THE TASK
Only a number is wanted here: how many lines in the records below contain the string "will".

EXTRACTED ENTRIES

____________

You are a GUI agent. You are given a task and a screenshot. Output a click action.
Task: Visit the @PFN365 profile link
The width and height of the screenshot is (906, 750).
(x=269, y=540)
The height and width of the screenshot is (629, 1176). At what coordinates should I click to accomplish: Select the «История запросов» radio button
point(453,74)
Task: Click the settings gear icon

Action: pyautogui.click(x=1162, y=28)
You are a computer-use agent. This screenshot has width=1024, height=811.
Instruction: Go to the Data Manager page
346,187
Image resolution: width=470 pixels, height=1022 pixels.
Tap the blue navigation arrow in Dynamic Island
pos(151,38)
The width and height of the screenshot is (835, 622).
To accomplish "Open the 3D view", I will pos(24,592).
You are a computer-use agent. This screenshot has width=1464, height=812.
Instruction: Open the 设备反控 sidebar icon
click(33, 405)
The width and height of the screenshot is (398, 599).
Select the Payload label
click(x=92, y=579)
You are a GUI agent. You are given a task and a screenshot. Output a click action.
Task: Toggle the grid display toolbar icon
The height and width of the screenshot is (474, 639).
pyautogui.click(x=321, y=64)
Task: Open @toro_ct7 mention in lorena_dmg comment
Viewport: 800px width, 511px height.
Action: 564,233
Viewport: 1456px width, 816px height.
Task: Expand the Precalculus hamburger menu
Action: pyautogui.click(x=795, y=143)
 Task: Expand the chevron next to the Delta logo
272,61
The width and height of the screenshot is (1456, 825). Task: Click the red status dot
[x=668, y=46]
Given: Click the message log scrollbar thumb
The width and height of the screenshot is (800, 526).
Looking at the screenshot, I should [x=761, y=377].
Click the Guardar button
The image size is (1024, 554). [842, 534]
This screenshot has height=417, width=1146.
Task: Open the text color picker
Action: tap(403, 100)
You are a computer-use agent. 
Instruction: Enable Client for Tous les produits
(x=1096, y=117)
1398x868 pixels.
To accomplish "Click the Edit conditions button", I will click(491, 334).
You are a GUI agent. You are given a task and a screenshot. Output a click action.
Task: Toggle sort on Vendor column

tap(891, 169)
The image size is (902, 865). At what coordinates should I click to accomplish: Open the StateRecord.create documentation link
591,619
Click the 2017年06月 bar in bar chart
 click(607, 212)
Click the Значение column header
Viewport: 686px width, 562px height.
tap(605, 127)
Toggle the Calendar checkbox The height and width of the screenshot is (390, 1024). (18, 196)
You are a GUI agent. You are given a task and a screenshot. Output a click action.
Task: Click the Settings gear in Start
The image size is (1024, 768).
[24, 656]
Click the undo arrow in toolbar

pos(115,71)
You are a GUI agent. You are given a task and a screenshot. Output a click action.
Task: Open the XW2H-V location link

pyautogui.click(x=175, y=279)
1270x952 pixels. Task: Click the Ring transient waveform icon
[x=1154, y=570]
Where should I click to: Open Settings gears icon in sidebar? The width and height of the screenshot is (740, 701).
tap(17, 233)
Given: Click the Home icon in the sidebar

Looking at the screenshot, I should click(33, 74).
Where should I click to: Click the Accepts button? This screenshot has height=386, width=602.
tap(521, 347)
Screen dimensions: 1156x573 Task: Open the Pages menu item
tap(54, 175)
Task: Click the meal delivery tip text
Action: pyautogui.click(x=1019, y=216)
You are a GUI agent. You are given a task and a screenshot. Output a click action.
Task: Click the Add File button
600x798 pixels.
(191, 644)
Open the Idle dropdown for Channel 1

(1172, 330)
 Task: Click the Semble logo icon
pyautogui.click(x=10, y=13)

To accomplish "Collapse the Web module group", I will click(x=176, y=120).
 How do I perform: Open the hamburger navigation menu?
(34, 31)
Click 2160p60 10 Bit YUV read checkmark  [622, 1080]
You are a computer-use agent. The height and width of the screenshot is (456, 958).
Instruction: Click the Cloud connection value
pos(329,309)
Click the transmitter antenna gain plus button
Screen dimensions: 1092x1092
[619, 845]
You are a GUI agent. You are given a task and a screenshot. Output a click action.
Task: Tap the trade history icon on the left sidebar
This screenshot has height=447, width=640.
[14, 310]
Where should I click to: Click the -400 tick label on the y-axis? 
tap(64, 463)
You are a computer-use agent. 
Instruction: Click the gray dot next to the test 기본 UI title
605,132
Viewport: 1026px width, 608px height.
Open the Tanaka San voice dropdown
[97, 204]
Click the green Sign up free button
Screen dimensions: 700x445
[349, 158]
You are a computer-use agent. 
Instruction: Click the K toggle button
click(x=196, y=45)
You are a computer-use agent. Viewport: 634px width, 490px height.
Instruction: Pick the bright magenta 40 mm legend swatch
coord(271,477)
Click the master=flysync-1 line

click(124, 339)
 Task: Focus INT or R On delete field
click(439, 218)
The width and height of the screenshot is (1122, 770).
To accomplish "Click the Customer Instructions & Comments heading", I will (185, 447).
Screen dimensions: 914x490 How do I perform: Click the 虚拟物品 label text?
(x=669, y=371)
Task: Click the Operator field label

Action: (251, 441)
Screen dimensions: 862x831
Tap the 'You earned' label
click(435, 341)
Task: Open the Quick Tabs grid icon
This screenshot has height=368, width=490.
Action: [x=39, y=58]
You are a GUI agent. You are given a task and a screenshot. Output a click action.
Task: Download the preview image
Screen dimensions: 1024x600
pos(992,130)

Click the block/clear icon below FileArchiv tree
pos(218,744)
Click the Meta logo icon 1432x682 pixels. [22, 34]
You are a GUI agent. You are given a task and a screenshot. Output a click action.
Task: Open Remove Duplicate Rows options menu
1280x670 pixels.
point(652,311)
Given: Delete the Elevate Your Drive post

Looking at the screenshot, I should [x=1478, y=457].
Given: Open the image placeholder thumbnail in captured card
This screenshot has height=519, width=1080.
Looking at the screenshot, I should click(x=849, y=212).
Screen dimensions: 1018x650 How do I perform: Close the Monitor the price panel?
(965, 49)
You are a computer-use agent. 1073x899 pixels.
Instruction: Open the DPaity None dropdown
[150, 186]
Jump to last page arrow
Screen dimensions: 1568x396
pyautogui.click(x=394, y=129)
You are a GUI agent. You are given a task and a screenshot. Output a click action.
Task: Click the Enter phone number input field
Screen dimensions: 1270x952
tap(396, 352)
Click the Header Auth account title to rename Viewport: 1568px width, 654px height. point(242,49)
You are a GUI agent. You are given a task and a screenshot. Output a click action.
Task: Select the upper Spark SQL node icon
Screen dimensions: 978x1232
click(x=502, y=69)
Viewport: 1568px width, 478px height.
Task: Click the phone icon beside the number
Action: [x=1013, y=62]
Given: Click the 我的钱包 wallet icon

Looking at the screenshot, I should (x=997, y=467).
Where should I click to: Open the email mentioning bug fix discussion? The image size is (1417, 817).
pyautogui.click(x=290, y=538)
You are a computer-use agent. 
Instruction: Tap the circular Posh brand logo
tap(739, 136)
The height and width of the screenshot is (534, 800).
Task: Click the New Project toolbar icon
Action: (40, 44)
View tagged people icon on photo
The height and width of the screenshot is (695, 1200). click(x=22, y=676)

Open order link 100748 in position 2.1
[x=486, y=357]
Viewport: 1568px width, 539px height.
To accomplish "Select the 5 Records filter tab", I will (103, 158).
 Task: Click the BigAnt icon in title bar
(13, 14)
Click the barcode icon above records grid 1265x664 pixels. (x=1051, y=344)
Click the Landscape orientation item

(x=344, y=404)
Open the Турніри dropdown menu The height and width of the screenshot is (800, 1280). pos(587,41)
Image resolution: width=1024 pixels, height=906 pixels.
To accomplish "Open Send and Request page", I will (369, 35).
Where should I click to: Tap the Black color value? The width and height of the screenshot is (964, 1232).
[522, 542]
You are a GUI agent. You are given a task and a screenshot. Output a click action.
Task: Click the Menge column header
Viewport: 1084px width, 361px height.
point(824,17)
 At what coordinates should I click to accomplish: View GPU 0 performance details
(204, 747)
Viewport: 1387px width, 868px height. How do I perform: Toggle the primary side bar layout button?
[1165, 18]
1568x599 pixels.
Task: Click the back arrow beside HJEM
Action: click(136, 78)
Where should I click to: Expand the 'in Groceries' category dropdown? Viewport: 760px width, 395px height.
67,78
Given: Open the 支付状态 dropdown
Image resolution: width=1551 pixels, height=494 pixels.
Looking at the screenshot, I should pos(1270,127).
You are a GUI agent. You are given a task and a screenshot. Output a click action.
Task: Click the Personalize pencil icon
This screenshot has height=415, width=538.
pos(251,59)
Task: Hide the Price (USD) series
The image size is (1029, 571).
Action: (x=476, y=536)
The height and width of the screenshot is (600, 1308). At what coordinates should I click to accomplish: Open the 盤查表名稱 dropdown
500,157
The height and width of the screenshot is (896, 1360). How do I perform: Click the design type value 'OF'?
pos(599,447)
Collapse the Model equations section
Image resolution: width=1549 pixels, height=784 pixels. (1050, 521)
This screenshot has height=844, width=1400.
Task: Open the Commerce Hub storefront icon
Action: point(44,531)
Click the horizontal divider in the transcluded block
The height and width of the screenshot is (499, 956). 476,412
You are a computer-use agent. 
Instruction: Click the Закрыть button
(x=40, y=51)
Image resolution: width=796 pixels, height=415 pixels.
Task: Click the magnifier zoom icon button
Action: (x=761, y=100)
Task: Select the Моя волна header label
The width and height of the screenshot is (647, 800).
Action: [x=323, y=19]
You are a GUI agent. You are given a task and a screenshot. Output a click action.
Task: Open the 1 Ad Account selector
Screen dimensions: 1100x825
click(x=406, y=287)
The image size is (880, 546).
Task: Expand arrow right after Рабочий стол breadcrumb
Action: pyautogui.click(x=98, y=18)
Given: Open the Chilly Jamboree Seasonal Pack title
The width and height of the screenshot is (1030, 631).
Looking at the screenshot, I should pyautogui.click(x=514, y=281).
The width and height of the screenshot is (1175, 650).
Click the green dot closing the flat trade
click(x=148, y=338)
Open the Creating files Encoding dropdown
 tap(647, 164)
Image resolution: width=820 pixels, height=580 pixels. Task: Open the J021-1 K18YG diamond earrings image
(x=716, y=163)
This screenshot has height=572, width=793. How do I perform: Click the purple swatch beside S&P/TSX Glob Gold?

____________

COMPLETED TASK
6